**Page text**:
[Begin]
- Original author: Jan Kneschke
- Release: March 2003; 23 years ago
- Stable release: 1.4.85 / 8 July 2026; 2 months ago
- Preview release: 1.4.85 (July 8, 2026; 2 months ago) [±]
- Written in: C
- Available in: English
- Type: Web server
- License: BSD-3-Clause
- Website: www.lighttpd.net
- Repository: git.lighttpd.net/lighttpd ;

= Lighttpd =

Web server

lighttpd (prescribed pronunciation: "lighty") is an open-source web server optimized for speed-critical environments. It was originally written by Jan Kneschke as a proof-of-concept of the c10k problem – how to handle 10,000 connections in parallel on one server,
but has gained worldwide popularity. Its name is a portmanteau of "light" and "httpd".

== Premise ==
The low memory footprint (compared to other web servers), small CPU load and speed optimizations make lighttpd suitable for servers that are suffering load problems, or for serving static media separately from dynamic content. lighttpd is free and open-source software and is distributed under the BSD license. It runs natively on Unix-like operating systems, with experimental support for Microsoft Windows.
[End]
**Work instructions**: Proceed with the lighttpd article above, writing the text that follows its final sentence.

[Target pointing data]
[Begin]
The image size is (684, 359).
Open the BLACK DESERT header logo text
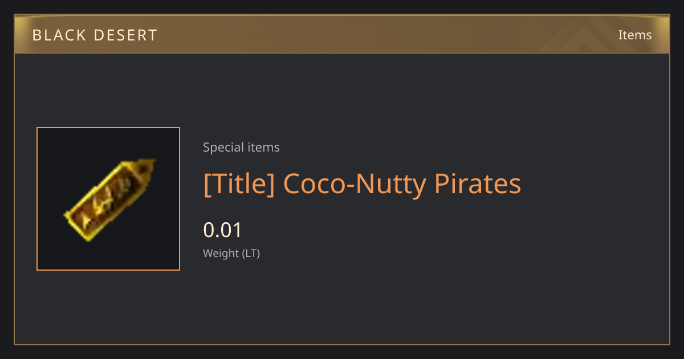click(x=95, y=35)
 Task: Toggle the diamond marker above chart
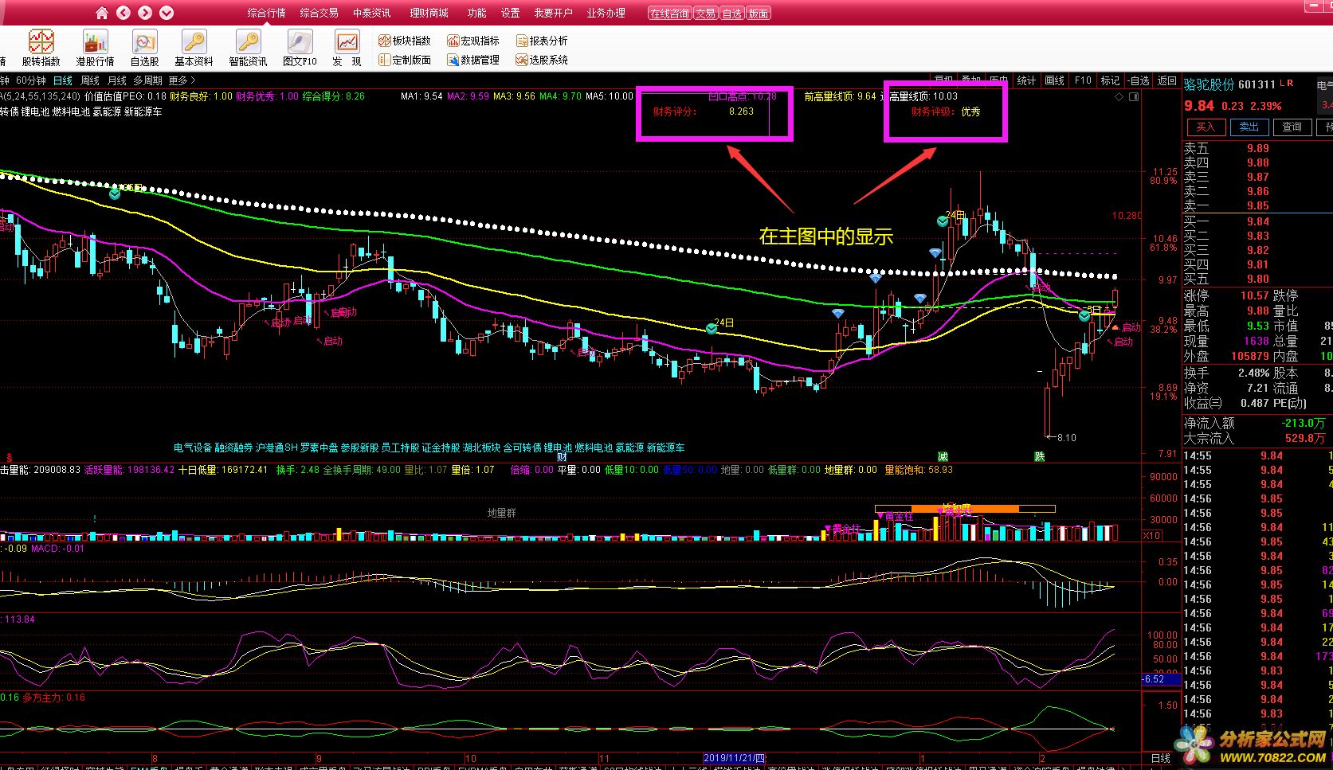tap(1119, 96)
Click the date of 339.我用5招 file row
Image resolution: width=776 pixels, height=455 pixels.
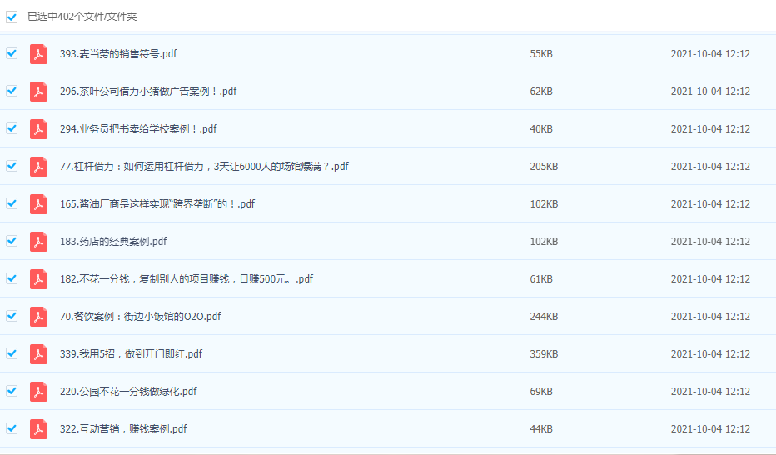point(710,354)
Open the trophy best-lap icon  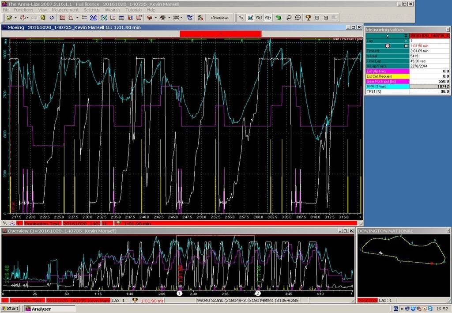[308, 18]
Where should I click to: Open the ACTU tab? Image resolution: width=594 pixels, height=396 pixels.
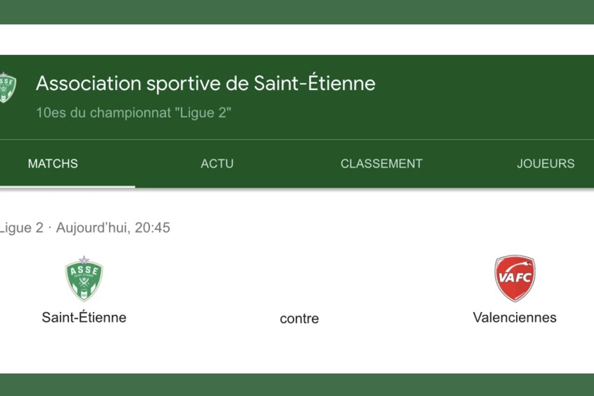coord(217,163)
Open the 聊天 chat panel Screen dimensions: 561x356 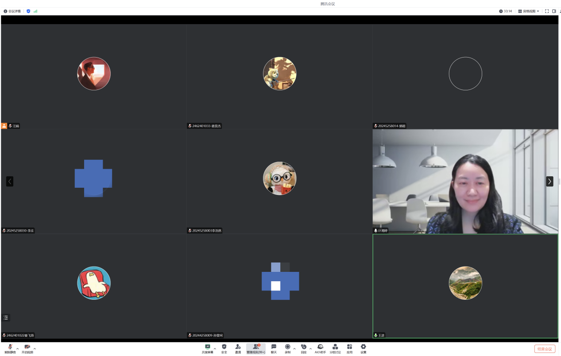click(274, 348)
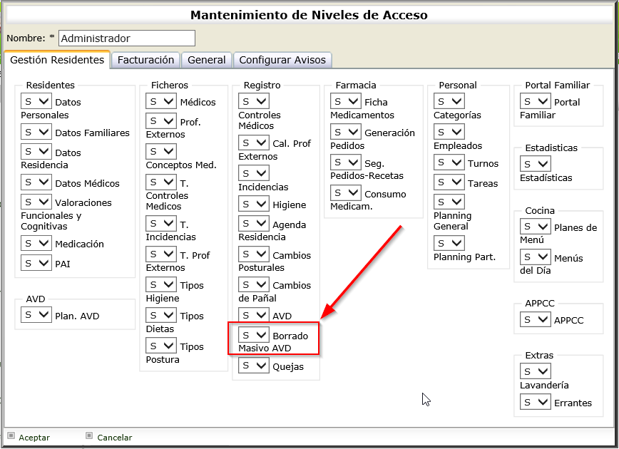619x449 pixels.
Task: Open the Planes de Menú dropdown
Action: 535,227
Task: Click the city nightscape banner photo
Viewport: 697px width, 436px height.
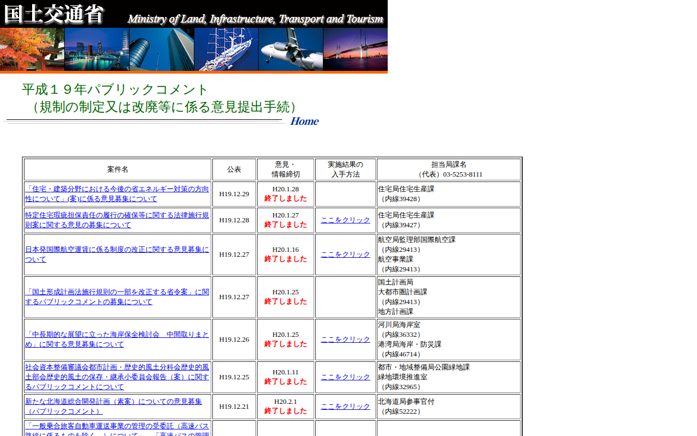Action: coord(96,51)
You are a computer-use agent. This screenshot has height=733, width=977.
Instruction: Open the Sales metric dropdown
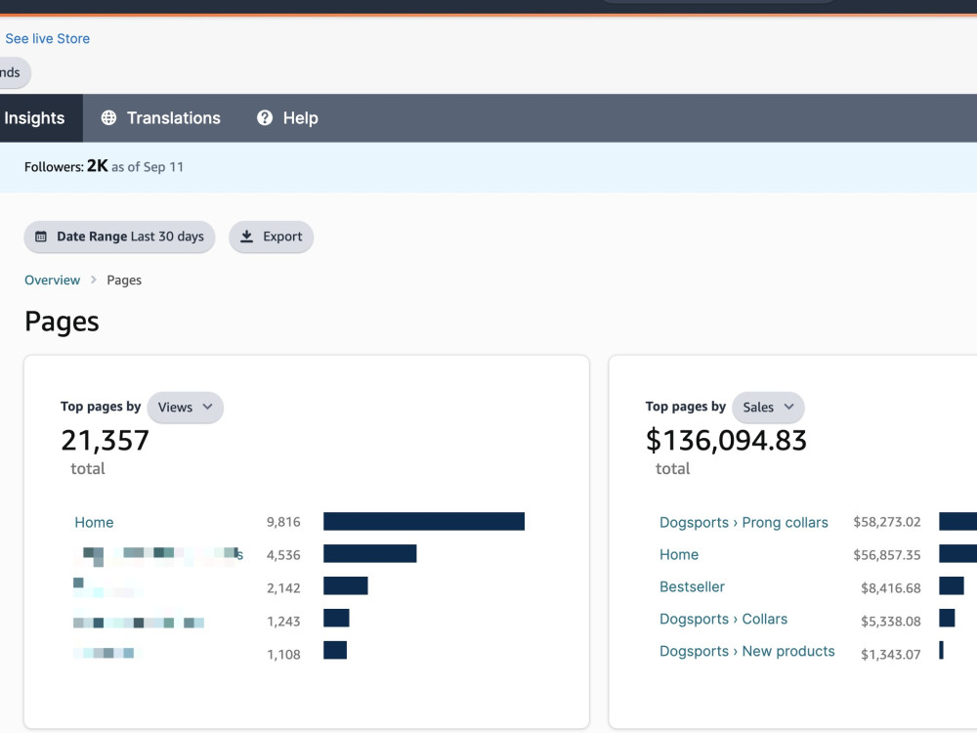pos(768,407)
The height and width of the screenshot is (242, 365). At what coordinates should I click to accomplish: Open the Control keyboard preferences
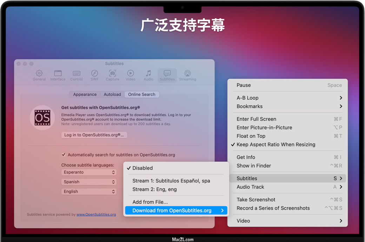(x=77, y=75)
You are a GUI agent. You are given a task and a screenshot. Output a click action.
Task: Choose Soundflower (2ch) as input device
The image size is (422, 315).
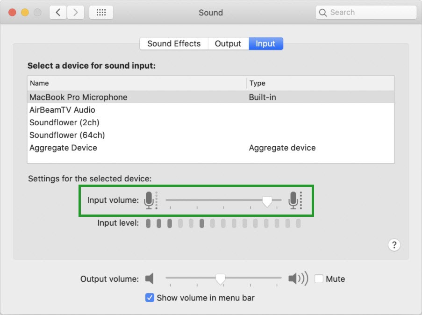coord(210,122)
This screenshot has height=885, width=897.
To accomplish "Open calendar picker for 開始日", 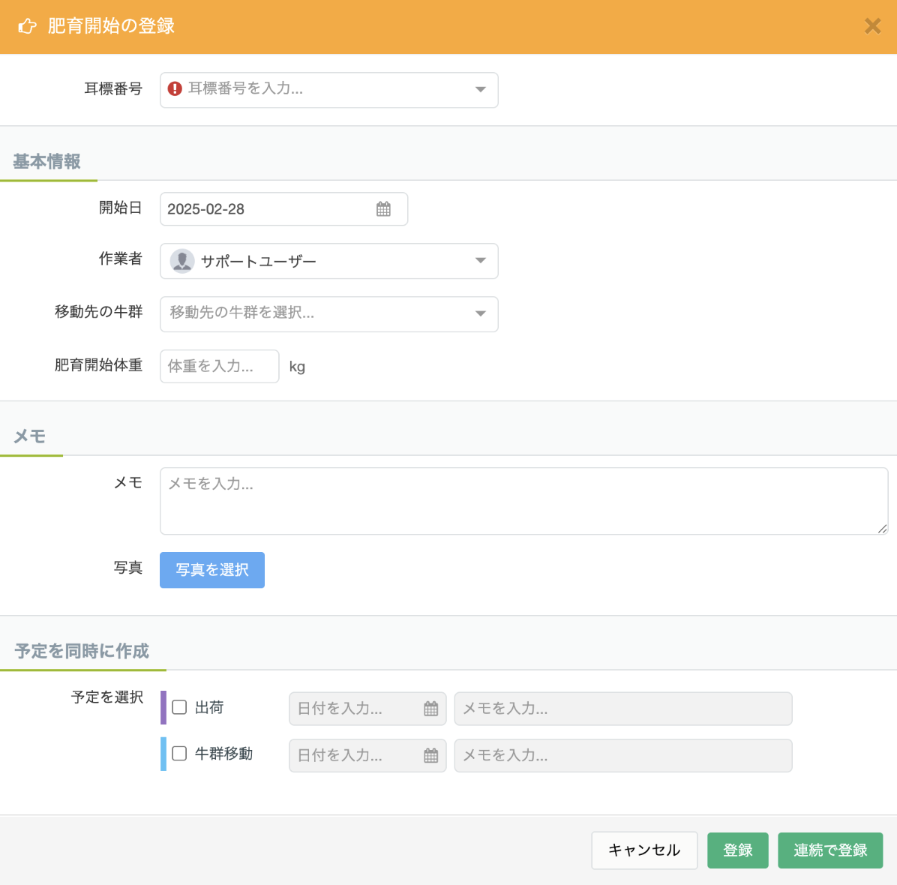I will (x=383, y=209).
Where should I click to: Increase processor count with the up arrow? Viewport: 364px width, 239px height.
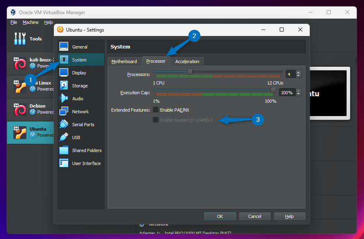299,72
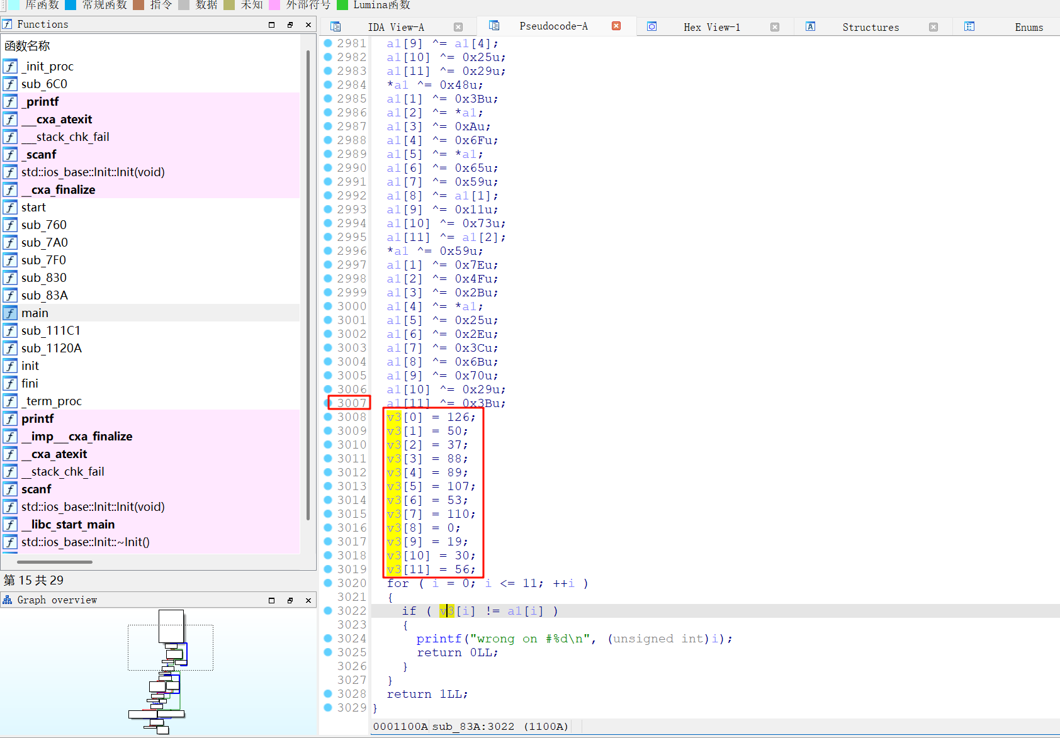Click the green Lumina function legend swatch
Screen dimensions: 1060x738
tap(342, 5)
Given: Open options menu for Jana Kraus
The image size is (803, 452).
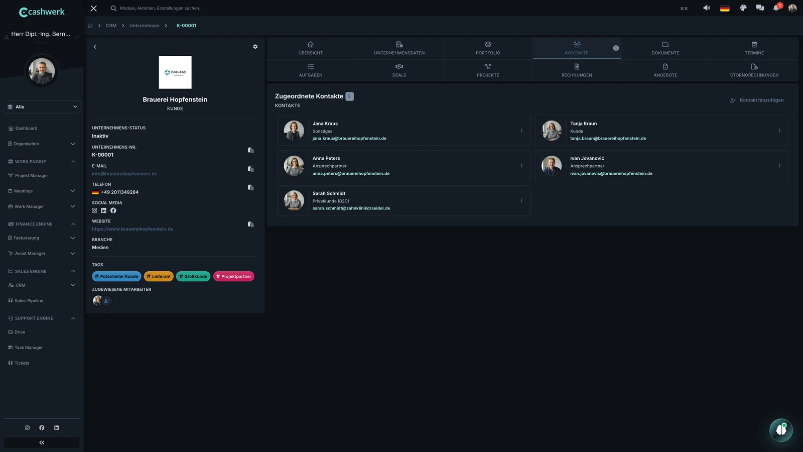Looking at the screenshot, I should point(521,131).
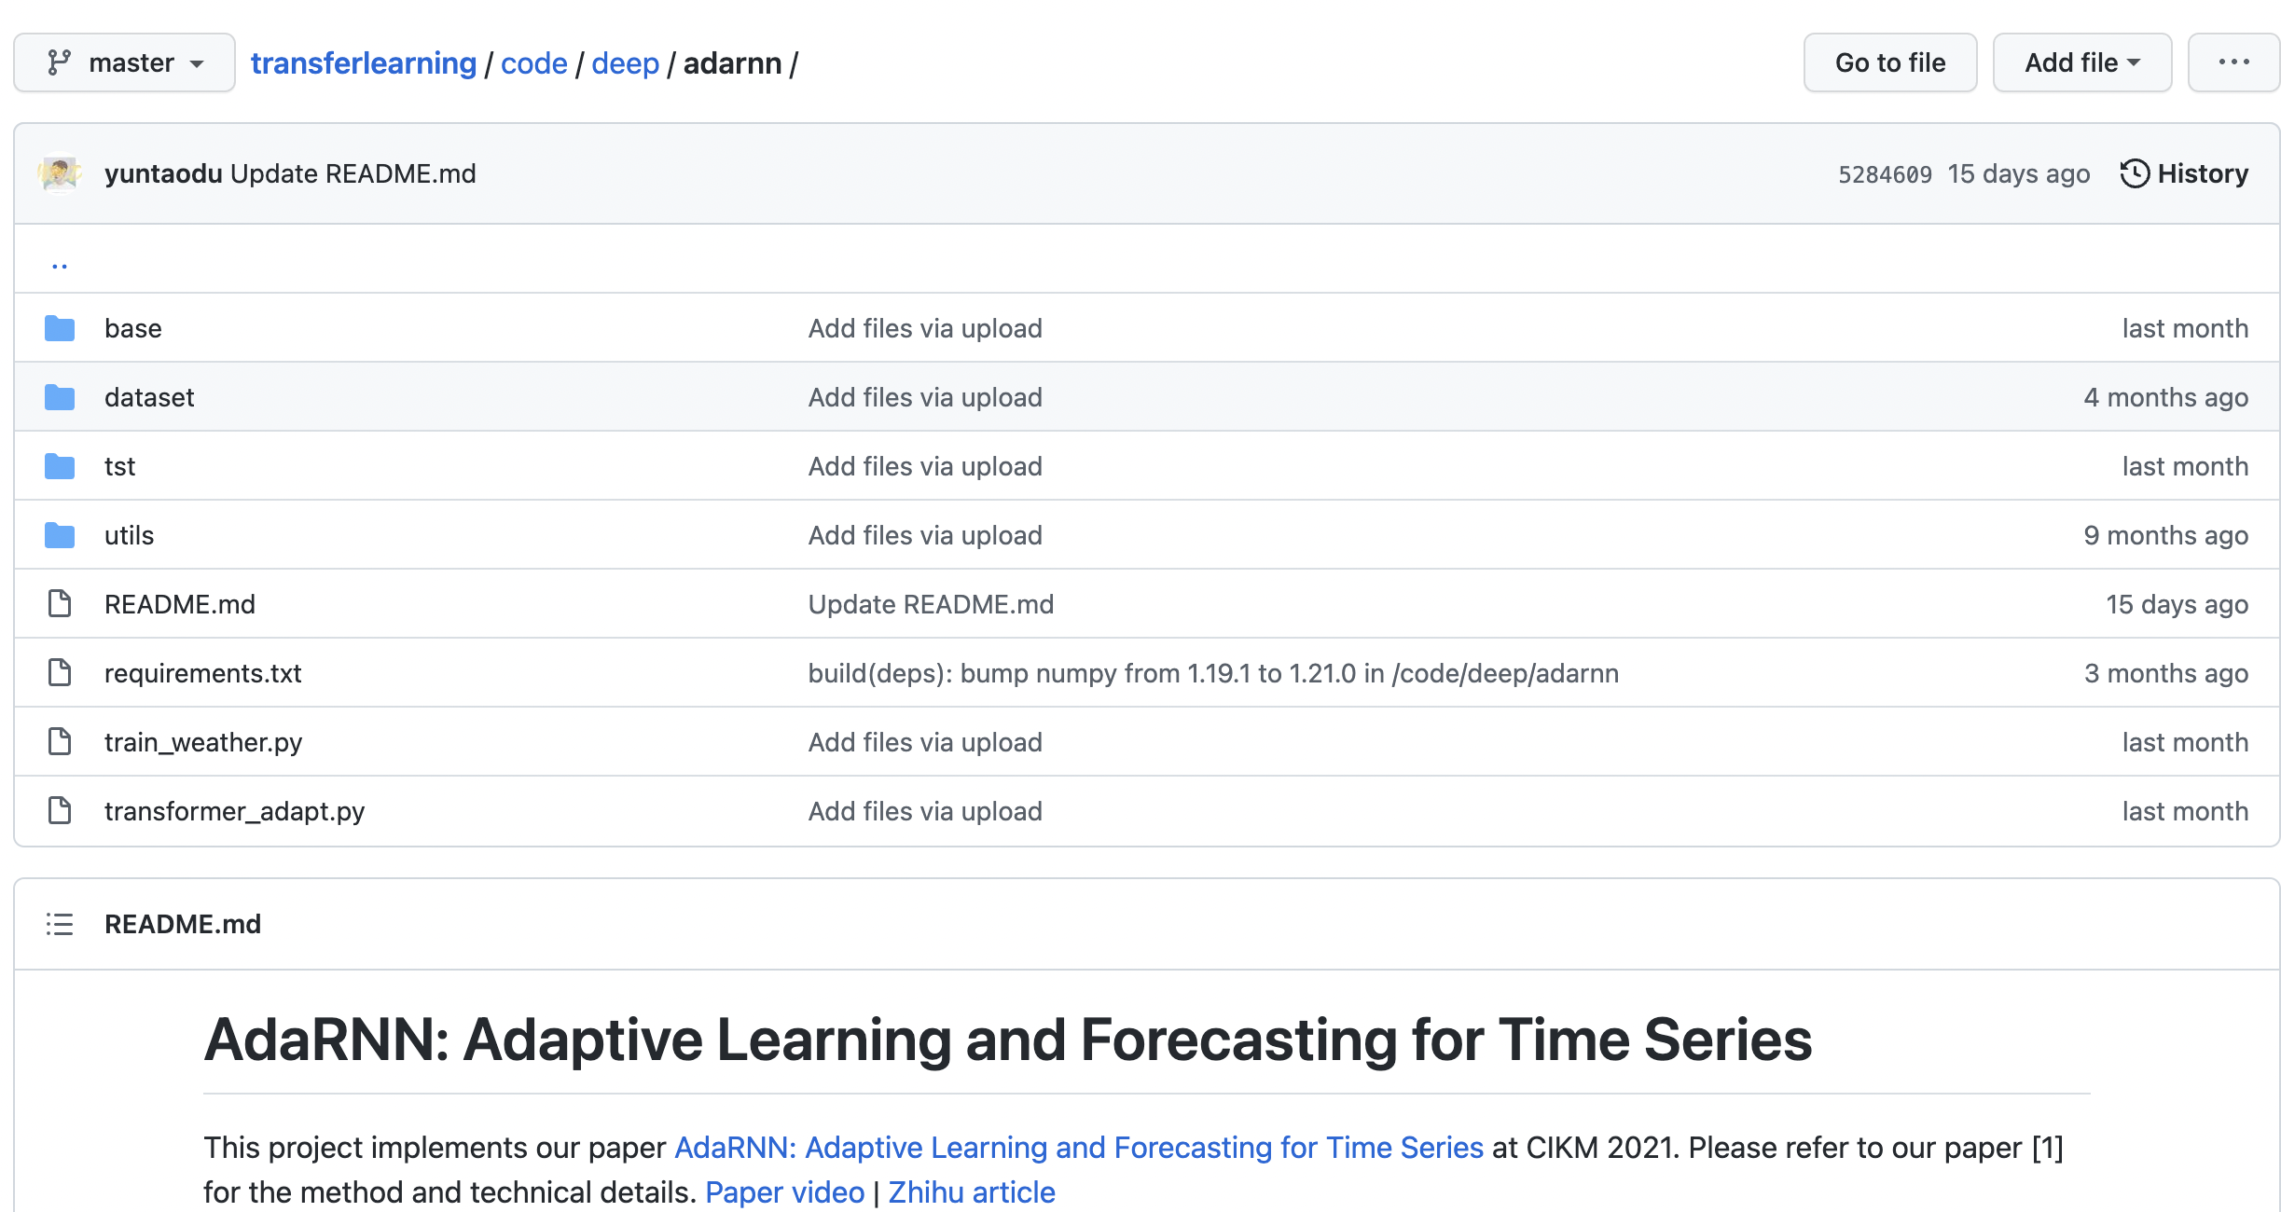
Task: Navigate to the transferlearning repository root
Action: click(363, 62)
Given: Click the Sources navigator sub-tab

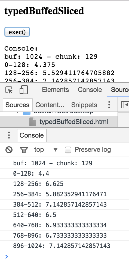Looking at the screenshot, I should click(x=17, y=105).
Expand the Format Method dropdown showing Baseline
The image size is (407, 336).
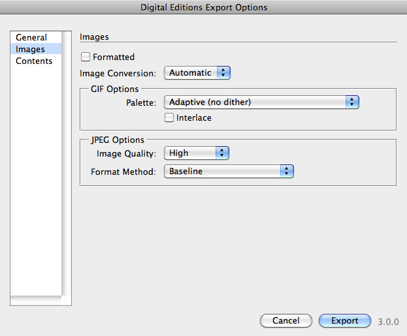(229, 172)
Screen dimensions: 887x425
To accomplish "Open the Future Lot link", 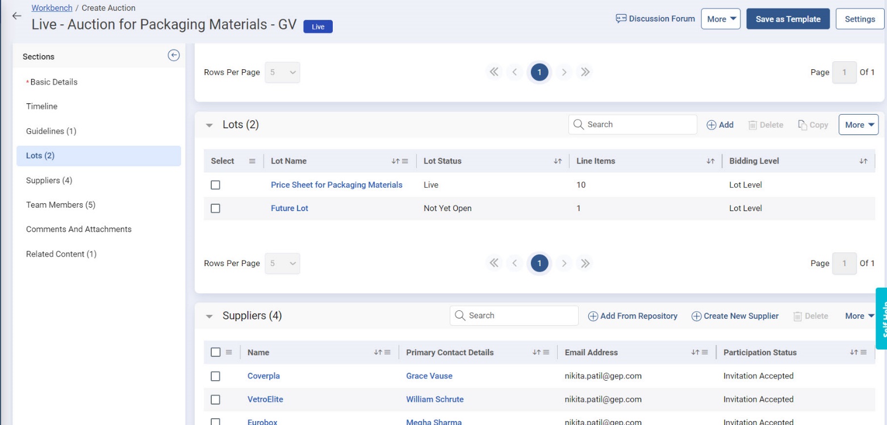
[End]
**Result of the task**:
== Application support ==
lighttpd supports the FastCGI, SCGI and CGI interfaces to external programs, allowing web applications written in any programming language to be used with the server. As a particularly popular language, PHP performance has received special attention. lighttpd's FastCGI can be configured to support PHP with opcode caches (like APC) properly and efficiently. Additionally, it has received attention from its popularity within the Python, Perl, Ruby and Lua communities. lighttpd also supports WebDNA, the resilient in-memory database system designed to build database-driven websites. It is a popular web server for the Catalyst and Ruby on Rails web frameworks. lighttpd does not support ISAPI.

== Features ==
- Load balancing, CGI, FastCGI, SCGI, HTTP proxy, Servlet AJP, WebSocket tunnel support
- chroot support
- Web server event mechanism performance – select(), poll(), and epoll()
- Support for more efficient event notification schemes like kqueue and epoll
- Conditional URL rewriting (mod_rewrite)
- TLS/SSL with SNI support, via OpenSSL, GnuTLS, Mbed TLS, NSS, WolfSSL.
- Authentication against an LDAP or DBI server
- RRDtool statistics
- Rule-based downloading with possibility of a script handling only authentication
- Server Side Includes support (but not server-side CGI from SSI)
- Flexible virtual hosting
- Modules support
- Lua programming language scripts via mod_magnet
- WebDAV support
- HTTP compression using mod_deflate (zlib, brotli, zstd)
- Light-weight (less than 1 MB)
- Single-process design with only several threads. No processes or threads started per connection.
- HTTP/2 support since lighttpd 1.4.56
- HTTP/2 WebSocket support since lighttpd 1.4.65
- TLS Encrypted Client Hello (ECH) support since lighttpd 1.4.77

== Limitations ==
- Versions below 1.4.40 do not officially support sending large files from CGI, FastCGI, or proxies unless X-Sendfile is used. This limitation has been removed in lighttpd 1.4.40.
- No HTTP/3 support

== Usage ==
lighttpd was used in the past by several high-traffic websites, including Bloglines, xkcd, Meebo, and YouTube. The Wikimedia Foundation also once ran lighttpd servers.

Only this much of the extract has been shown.